- [What is asked] Change every "Identify the location of" in the material below to "Give the position of" and leave the rest of each line as it is.

- [Input material]

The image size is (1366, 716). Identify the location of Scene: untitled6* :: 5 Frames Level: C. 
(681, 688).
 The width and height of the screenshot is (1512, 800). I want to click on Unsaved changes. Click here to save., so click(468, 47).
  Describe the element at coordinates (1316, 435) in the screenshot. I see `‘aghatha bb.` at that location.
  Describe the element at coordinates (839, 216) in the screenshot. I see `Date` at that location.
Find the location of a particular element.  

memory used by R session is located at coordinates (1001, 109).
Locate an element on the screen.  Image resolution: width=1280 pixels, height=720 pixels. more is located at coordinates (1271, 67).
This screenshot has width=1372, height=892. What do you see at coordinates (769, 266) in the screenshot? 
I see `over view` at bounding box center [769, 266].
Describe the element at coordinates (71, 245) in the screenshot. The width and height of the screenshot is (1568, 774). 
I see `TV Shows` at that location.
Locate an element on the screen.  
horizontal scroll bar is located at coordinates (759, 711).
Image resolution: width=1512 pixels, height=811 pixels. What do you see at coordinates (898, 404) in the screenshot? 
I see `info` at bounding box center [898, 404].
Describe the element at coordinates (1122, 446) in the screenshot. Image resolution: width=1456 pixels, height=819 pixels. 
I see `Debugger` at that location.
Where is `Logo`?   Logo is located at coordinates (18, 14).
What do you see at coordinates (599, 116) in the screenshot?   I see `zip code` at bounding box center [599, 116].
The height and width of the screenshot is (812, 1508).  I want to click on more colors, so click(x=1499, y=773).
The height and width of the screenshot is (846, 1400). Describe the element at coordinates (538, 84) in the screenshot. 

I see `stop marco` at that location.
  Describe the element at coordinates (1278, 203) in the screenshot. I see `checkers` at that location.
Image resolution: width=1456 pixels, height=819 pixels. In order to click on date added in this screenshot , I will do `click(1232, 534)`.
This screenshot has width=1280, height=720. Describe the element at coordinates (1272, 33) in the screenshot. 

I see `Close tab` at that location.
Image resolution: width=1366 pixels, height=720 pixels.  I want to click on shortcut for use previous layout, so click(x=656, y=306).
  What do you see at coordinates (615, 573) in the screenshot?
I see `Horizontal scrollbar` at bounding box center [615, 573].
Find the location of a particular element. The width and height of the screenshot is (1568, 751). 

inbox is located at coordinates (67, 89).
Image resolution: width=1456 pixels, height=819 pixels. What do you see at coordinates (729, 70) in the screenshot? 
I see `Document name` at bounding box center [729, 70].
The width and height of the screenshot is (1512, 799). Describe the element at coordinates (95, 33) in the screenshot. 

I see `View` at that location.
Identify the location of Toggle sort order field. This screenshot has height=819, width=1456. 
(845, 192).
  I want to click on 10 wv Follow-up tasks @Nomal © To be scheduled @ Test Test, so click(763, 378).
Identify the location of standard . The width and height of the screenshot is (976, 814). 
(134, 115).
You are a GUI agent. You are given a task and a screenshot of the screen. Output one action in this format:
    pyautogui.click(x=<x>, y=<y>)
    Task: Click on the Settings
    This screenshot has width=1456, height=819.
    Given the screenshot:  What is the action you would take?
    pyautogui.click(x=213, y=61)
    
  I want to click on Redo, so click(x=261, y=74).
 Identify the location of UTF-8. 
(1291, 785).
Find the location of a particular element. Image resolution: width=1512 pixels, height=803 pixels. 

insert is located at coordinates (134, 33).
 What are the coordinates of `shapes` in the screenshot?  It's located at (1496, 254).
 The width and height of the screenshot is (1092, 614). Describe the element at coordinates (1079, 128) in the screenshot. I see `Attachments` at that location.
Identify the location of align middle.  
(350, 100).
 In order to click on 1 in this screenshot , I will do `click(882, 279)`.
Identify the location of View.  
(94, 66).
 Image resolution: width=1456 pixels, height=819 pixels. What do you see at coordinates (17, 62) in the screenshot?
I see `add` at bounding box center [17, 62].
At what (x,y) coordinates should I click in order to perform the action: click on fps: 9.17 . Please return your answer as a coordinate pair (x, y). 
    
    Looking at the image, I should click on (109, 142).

- [Full output]
The image size is (1366, 716). Give the position of Scene: untitled6* :: 5 Frames Level: C. 
(681, 688).
 The width and height of the screenshot is (1512, 800). I want to click on Unsaved changes. Click here to save., so click(468, 47).
  Describe the element at coordinates (1316, 435) in the screenshot. I see `‘aghatha bb.` at that location.
  Describe the element at coordinates (839, 216) in the screenshot. I see `Date` at that location.
Find the location of a particular element.  

memory used by R session is located at coordinates (1001, 109).
Locate an element on the screen.  Image resolution: width=1280 pixels, height=720 pixels. more is located at coordinates (1271, 67).
This screenshot has width=1372, height=892. What do you see at coordinates (769, 266) in the screenshot? 
I see `over view` at bounding box center [769, 266].
Describe the element at coordinates (71, 245) in the screenshot. The width and height of the screenshot is (1568, 774). 
I see `TV Shows` at that location.
Locate an element on the screen.  
horizontal scroll bar is located at coordinates (759, 711).
Image resolution: width=1512 pixels, height=811 pixels. What do you see at coordinates (898, 404) in the screenshot? 
I see `info` at bounding box center [898, 404].
Describe the element at coordinates (1122, 446) in the screenshot. Image resolution: width=1456 pixels, height=819 pixels. 
I see `Debugger` at that location.
Where is `Logo`?   Logo is located at coordinates (18, 14).
What do you see at coordinates (599, 116) in the screenshot?   I see `zip code` at bounding box center [599, 116].
The height and width of the screenshot is (812, 1508).  I want to click on more colors, so click(x=1499, y=773).
The height and width of the screenshot is (846, 1400). Describe the element at coordinates (538, 84) in the screenshot. 

I see `stop marco` at that location.
  Describe the element at coordinates (1278, 203) in the screenshot. I see `checkers` at that location.
Image resolution: width=1456 pixels, height=819 pixels. In order to click on date added in this screenshot , I will do `click(1232, 534)`.
This screenshot has width=1280, height=720. Describe the element at coordinates (1272, 33) in the screenshot. 

I see `Close tab` at that location.
Image resolution: width=1366 pixels, height=720 pixels.  I want to click on shortcut for use previous layout, so click(x=656, y=306).
  What do you see at coordinates (615, 573) in the screenshot?
I see `Horizontal scrollbar` at bounding box center [615, 573].
Find the location of a particular element. The width and height of the screenshot is (1568, 751). 

inbox is located at coordinates (67, 89).
Image resolution: width=1456 pixels, height=819 pixels. What do you see at coordinates (729, 70) in the screenshot? 
I see `Document name` at bounding box center [729, 70].
The width and height of the screenshot is (1512, 799). Describe the element at coordinates (95, 33) in the screenshot. 

I see `View` at that location.
Give the position of Toggle sort order field. This screenshot has height=819, width=1456. 
(845, 192).
  I want to click on 10 wv Follow-up tasks @Nomal © To be scheduled @ Test Test, so click(763, 378).
Give the position of standard . The width and height of the screenshot is (976, 814). 
(134, 115).
You are a GUI agent. You are given a task and a screenshot of the screen. Output one action in this format:
    pyautogui.click(x=<x>, y=<y>)
    Task: Click on the Settings
    This screenshot has width=1456, height=819.
    Given the screenshot:  What is the action you would take?
    pyautogui.click(x=213, y=61)
    
  I want to click on Redo, so click(x=261, y=74).
 Give the position of UTF-8. 
(1291, 785).
Find the location of a particular element. Image resolution: width=1512 pixels, height=803 pixels. 

insert is located at coordinates (134, 33).
 What are the coordinates of `shapes` in the screenshot?  It's located at (1496, 254).
 The width and height of the screenshot is (1092, 614). Describe the element at coordinates (1079, 128) in the screenshot. I see `Attachments` at that location.
Give the position of align middle.  
(350, 100).
 In order to click on 1 in this screenshot , I will do `click(882, 279)`.
Give the position of View.  
(94, 66).
 Image resolution: width=1456 pixels, height=819 pixels. What do you see at coordinates (17, 62) in the screenshot?
I see `add` at bounding box center [17, 62].
At what (x,y) coordinates should I click in order to perform the action: click on fps: 9.17 . Please return your answer as a coordinate pair (x, y). 
    
    Looking at the image, I should click on (109, 142).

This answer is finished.